Risk factors for Acinetobacter baumannii nosocomial bacteremia in critically ill patients: a cohort study.

作者信息

García-Garmendia J L, Ortiz-Leyba C, Garnacho-Montero J, Jiménez-Jiménez F J, Pérez-Paredes C, Barrero-Almodóvar A E, Gili-Miner M

机构信息

Intensive Care Unit, University Hospital Virgen del Rocío, Seville, Spain.

出版信息

Clin Infect Dis. 2001 Oct 1;33(7):939-46. doi: 10.1086/322584. Epub 2001 Aug 22.

Abstract

Nosocomial bacteremia caused by Acinetobacter baumannii (AB) is of increasing concern in critically ill patients, and the risk factors for this infection are not well established. An inception cohort study in a 40-bed medical and surgical intensive care unit (ICU) at a single institution was conducted during a 2-year period to determine the risk factors for AB nosocomial bacteremia. Risk factors related to the underlying diseases, the clinical picture at admission, and those acquired during the stay in the ICU were recorded upon admission and daily throughout the ICU stay.

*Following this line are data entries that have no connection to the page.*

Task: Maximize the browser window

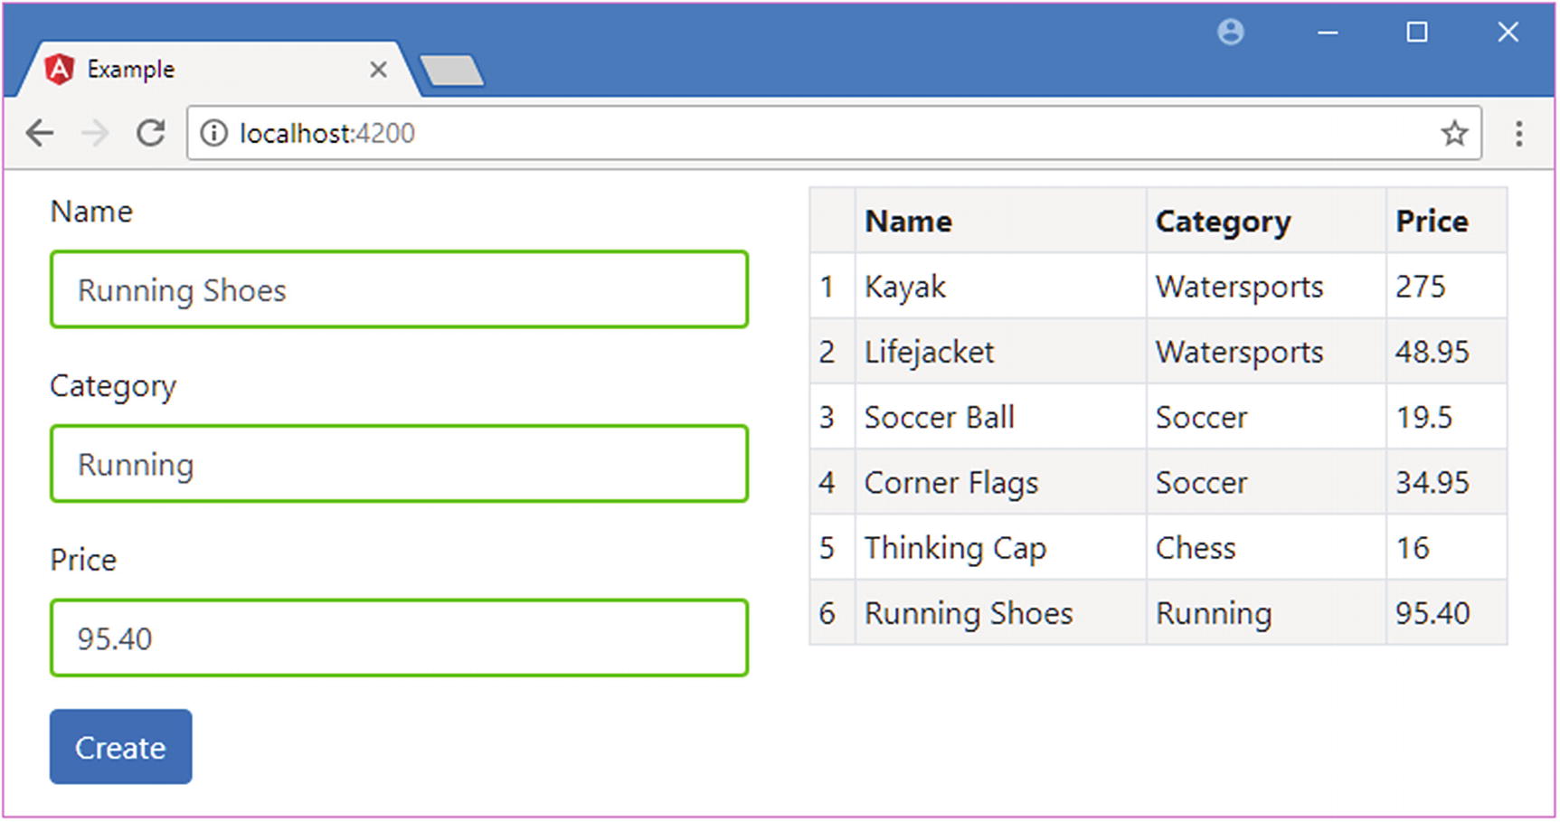Action: coord(1416,33)
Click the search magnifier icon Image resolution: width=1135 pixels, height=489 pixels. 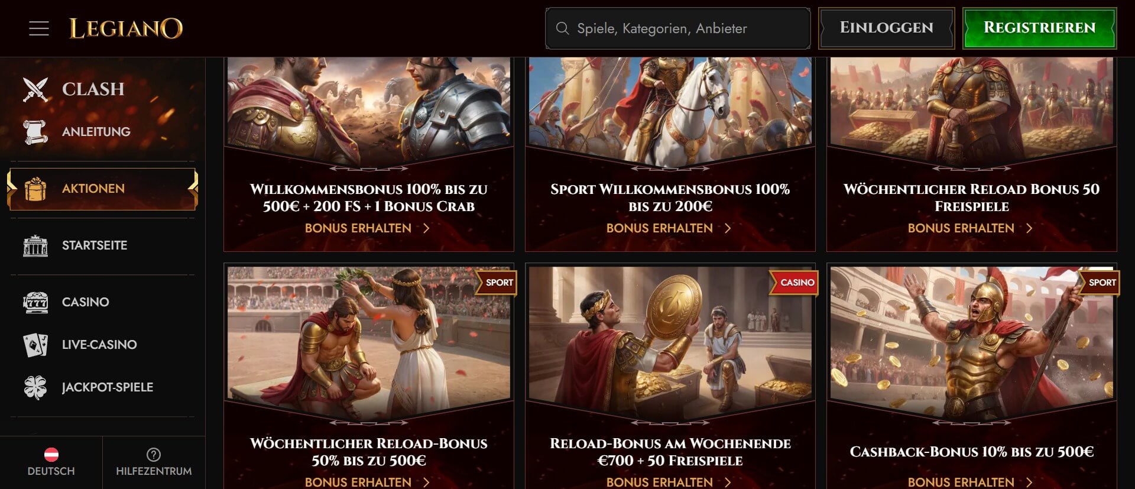[x=563, y=28]
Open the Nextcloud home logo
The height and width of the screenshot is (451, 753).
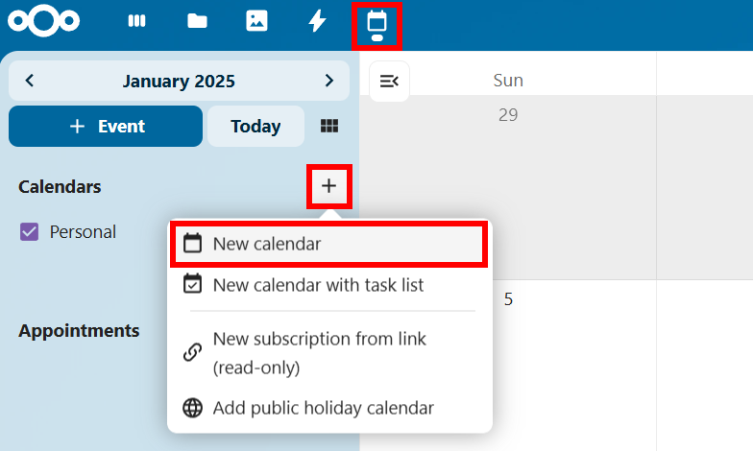[x=43, y=21]
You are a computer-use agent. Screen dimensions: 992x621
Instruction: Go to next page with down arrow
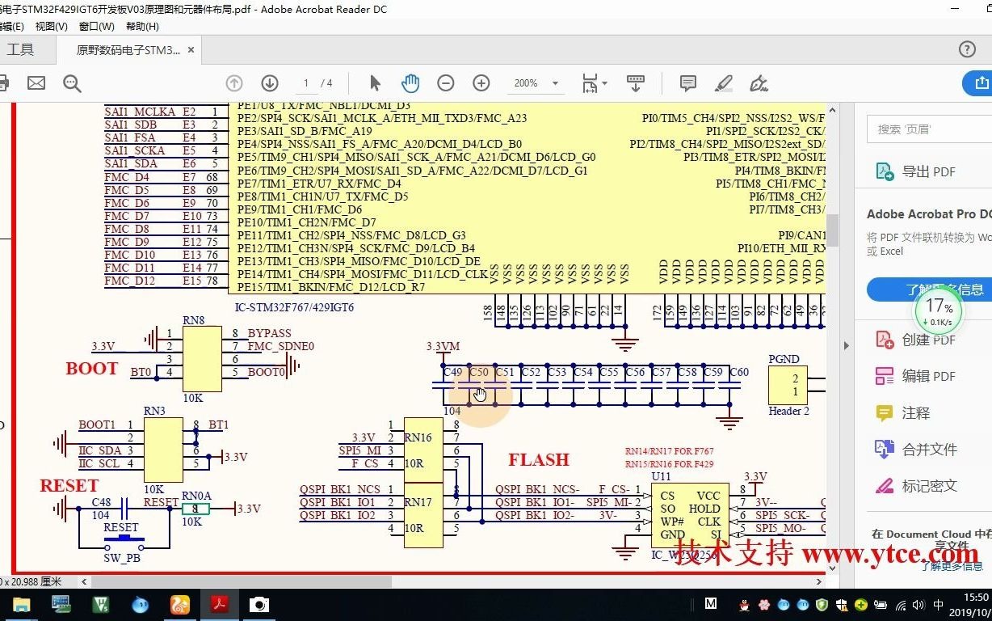coord(269,82)
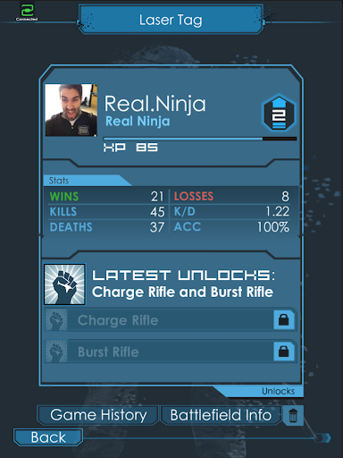Click the Real.Ninja profile photo
Viewport: 343px width, 458px height.
pyautogui.click(x=71, y=110)
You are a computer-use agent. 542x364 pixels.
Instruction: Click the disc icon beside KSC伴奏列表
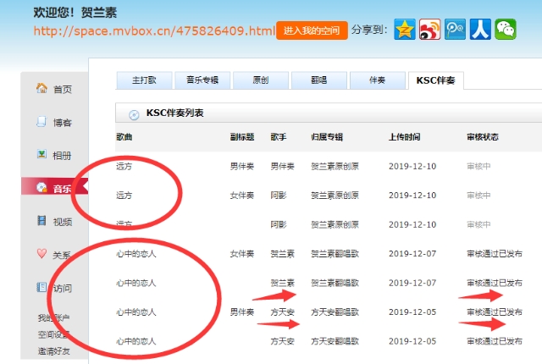(x=134, y=114)
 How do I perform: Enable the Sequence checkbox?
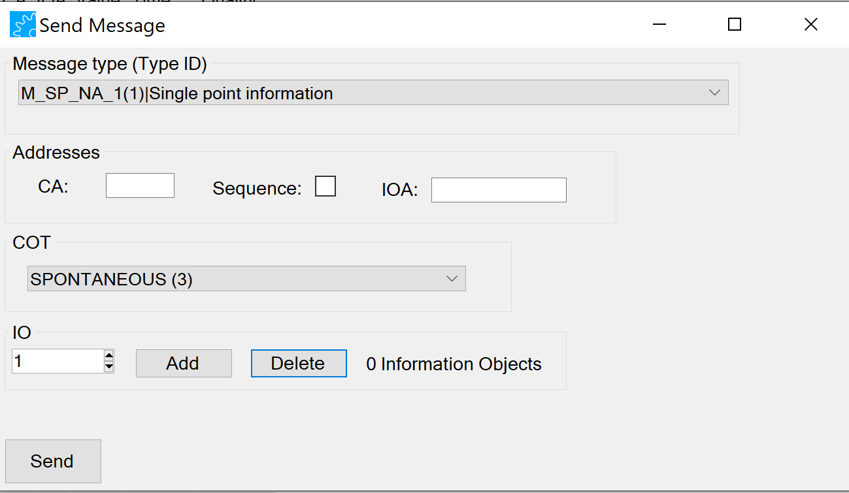pos(325,186)
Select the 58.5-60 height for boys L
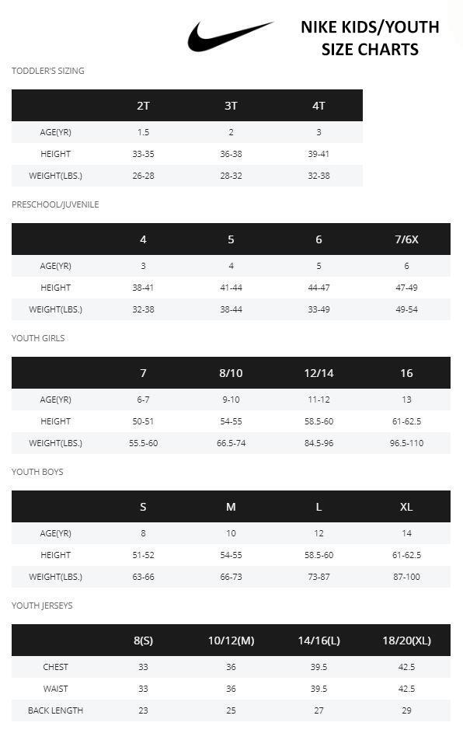This screenshot has height=733, width=463. (x=319, y=555)
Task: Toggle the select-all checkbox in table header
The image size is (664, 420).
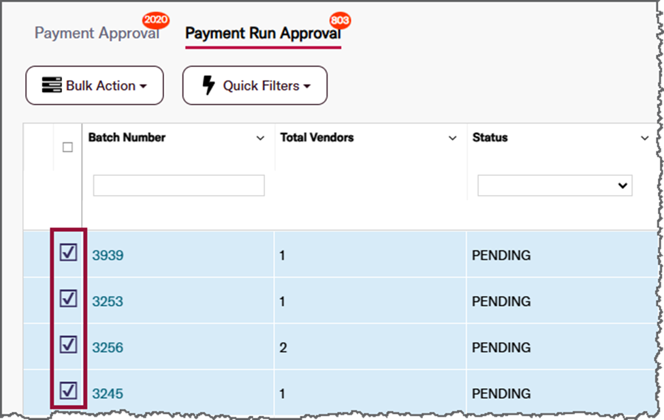Action: pos(67,147)
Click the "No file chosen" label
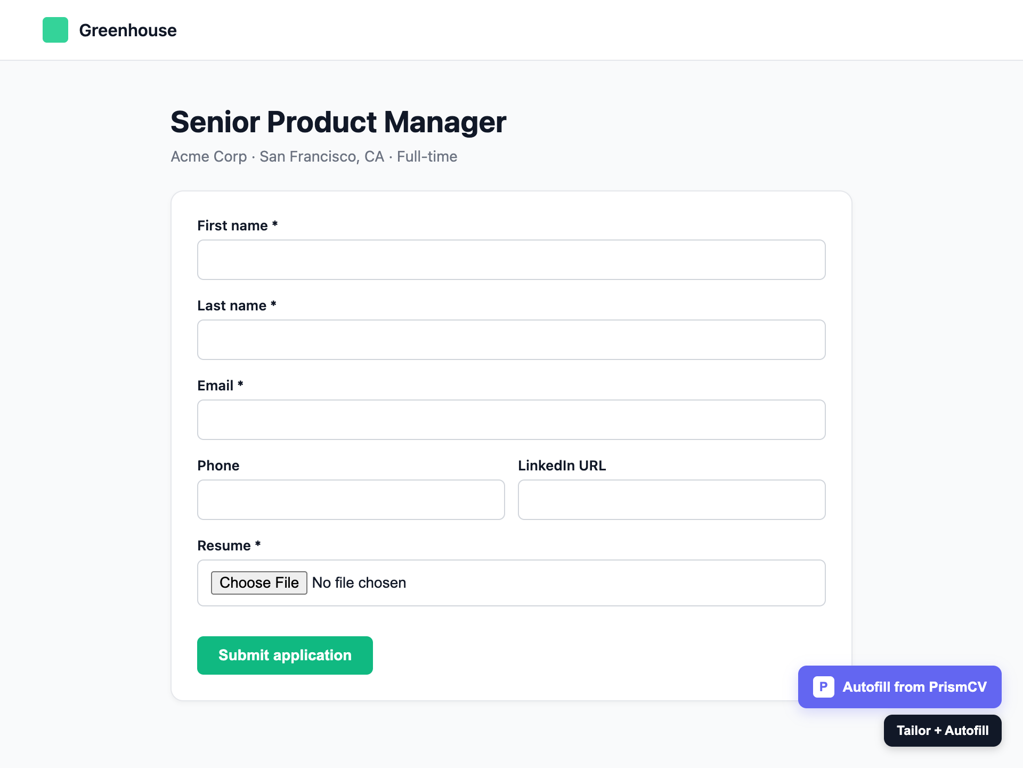This screenshot has width=1023, height=768. click(359, 582)
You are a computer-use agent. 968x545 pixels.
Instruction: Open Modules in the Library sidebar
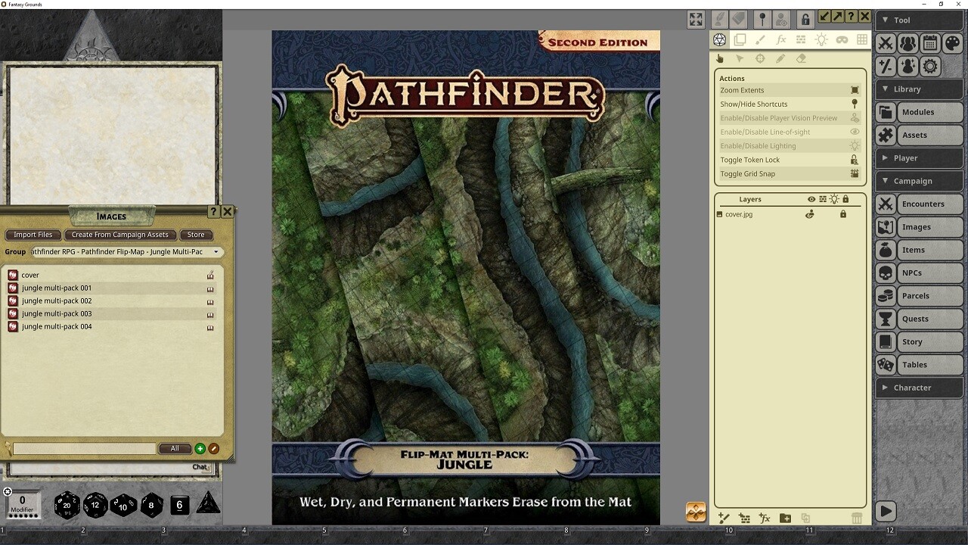pos(919,112)
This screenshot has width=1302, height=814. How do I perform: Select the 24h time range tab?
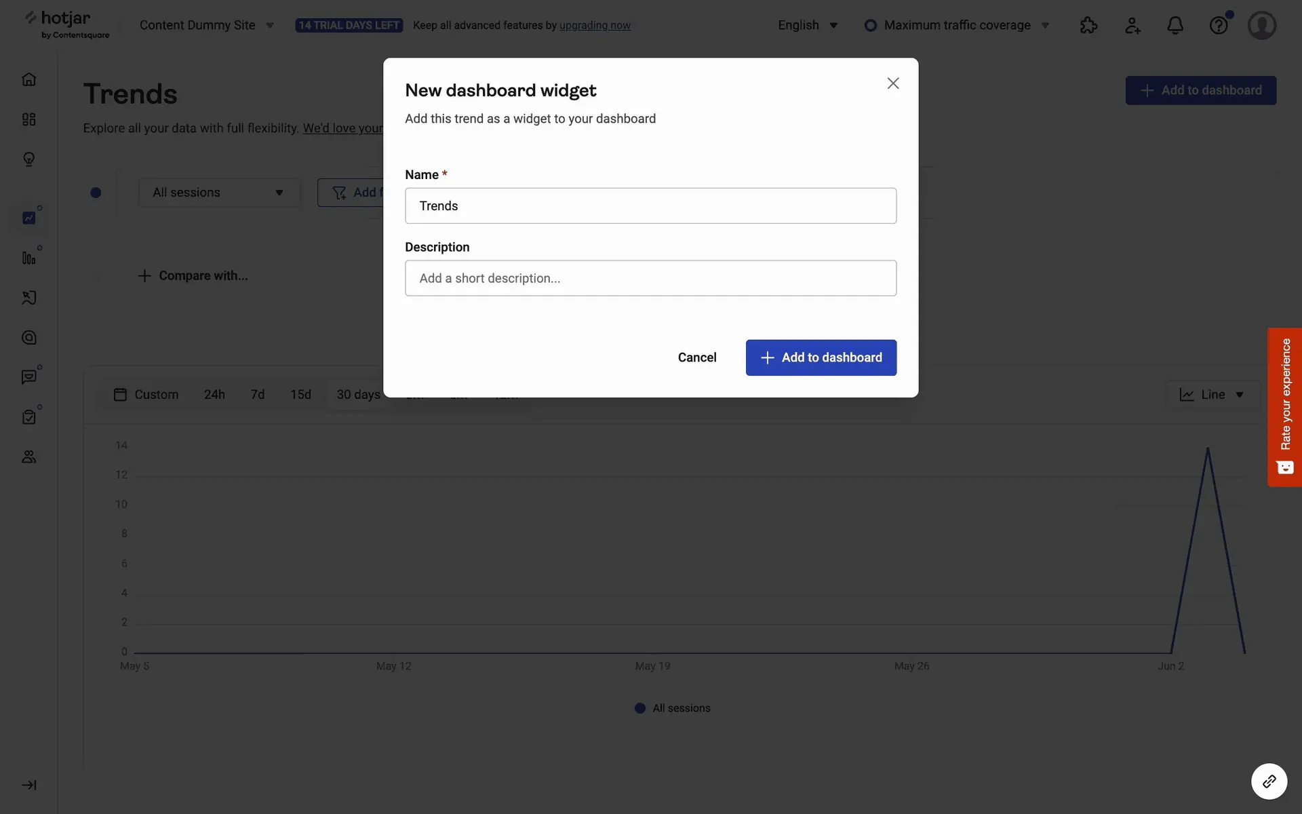(214, 395)
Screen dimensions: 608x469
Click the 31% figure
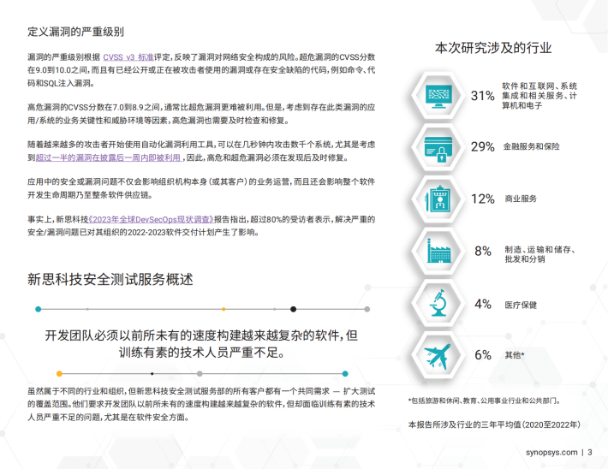[x=483, y=96]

We defined an "invasive procedures index" as the number of invasive procedures performed every day during the ICU stay before the onset of AB bacteremia divided by the number of days in the ICU before the onset of AB bacteremia. Risk factors that were independently associated with AB bacteremia were immunosuppression, unscheduled admission to the hospital, respiratory failure at ICU admission, previous antimicrobial therapy, previous sepsis in the ICU, and the invasive procedures index.

摘要

鲍曼不动杆菌(AB)引起的医院感染性菌血症在重症患者中日益受到关注,且这种感染的危险因素尚未完全明确。在一家机构的40张床位的内科和外科重症监护病房(ICU)进行了一项为期2年的队列研究,以确定AB医院感染性菌血症的危险因素。入院时及在ICU住院期间每日记录与基础疾病、入院时临床表现以及在ICU住院期间获得的危险因素。我们将“侵入性操作指数”定义为AB菌血症发作前在ICU住院期间每天进行的侵入性操作数量除以AB菌血症发作前在ICU的住院天数。与AB菌血症独立相关的危险因素包括免疫抑制、非计划入院、ICU入院时呼吸衰竭、先前的抗菌治疗、先前在ICU发生的败血症以及侵入性操作指数。